The term “meteotsunami” is a contraction of “meteorological tsunami,” which translates from Latin and Japanese as “a harbor wave caused by weather.” Storms at the right speed and intensity, moving over water that is the right depth can cause a wave front. Once the wave shoals and breaks on shore, it can reach nine to 18 feet tall.
- May 27, 2012—Lake Erie: A seven-foot wave hit the shoreline near Cleveland, Ohio, sweeping beach-goers off of their feet and swamping boats in harbors.
- June 26, 1954—Lake Michigan: A 10-foot wave struck the shoreline near Chicago, Illinois, sweeping several people off piers. Seven lives were lost.
Other Great Lakes events attributed to seiches but most likely caused by meteotsunamis include:
- July 4, 1929 – a six meter wave surged over the pier in Grand Haven State Park, Grand Haven, Mich., killing ten people.
- July 13, 1938 – a three-meter wave struck Holland State Park in Holland, Mich., drowning five people.
- July 13, 1995 – large waves were reported on lakes Superior, Huron and Erie, but no deaths.
- May 31, 1998 – a straight-line windstorm hit the eastern shore of Lake Michigan, sinking a tugboat. Parts of western Michigan were declared a federal disaster area.
- May 27, 2012 – three swimmers were rescued after a meteotsunami swept them a half-mile into Lake Erie near Madison, Ohio.

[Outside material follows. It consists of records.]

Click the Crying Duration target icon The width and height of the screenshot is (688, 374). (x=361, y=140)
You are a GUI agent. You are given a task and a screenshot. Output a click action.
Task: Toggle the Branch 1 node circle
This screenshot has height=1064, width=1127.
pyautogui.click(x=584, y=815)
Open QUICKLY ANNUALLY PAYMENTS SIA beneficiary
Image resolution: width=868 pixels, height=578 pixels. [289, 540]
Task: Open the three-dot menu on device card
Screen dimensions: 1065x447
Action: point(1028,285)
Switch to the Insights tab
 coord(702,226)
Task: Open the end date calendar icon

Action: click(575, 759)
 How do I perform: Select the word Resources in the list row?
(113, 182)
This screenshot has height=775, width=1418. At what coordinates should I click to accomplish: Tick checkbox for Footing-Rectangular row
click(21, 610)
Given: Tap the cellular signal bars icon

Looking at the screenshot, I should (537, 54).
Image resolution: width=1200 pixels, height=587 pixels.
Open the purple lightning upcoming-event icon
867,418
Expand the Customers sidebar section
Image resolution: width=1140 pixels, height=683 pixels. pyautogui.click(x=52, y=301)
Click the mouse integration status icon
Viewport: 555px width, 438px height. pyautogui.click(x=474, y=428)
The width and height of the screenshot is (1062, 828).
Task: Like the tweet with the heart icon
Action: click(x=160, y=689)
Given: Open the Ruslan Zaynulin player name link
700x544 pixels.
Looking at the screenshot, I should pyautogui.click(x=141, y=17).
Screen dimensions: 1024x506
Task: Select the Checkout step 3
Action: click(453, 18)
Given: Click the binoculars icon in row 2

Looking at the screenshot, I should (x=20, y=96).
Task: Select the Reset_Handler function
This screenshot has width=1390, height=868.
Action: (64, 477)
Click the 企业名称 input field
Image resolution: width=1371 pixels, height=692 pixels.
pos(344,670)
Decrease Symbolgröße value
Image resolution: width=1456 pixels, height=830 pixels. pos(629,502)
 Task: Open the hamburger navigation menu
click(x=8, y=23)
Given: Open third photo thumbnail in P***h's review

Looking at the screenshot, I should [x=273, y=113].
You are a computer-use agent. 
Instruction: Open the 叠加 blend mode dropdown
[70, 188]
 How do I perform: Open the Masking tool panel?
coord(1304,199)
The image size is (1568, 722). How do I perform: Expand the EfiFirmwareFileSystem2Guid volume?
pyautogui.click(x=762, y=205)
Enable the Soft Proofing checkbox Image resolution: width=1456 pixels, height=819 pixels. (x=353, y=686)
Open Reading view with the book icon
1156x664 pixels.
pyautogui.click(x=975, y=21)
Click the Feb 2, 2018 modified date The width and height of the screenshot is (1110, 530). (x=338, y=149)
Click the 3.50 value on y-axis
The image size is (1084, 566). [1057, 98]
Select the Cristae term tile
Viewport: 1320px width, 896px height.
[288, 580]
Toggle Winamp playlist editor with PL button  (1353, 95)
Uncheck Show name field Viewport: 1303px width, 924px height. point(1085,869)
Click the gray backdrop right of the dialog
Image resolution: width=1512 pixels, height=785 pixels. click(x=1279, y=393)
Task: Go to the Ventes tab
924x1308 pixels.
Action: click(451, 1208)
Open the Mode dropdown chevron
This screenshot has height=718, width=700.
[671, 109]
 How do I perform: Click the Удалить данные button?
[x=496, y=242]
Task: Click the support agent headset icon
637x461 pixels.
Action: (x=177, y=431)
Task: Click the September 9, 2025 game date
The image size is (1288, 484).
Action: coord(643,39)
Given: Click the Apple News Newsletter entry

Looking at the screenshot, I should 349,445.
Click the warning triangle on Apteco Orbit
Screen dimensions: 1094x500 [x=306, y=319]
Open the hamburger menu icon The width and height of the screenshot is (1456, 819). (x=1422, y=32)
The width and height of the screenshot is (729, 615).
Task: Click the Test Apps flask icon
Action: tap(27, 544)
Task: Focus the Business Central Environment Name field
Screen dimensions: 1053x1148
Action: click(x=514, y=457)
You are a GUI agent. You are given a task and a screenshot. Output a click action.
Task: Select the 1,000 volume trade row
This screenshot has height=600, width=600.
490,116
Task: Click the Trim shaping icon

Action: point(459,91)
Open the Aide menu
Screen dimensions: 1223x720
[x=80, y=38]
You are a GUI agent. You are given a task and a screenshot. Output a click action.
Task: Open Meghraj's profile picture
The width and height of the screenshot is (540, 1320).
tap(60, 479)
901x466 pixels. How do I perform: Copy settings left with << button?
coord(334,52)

- Sept. 5, 2014 – Sault Ste. Marie, Ontario, on Lake Superior experienced shoreline flooding from a water-level surge.
In some parts of the world, they are common enough to have local names: rissaga (Catalan), ressaca (Portuguese), milghuba (Maltese), marrobbio (Italian), abiki (Japanese), šćiga (Croatian).
With the unpredictable weather we have seen this Spring, who knows what is right around the corner!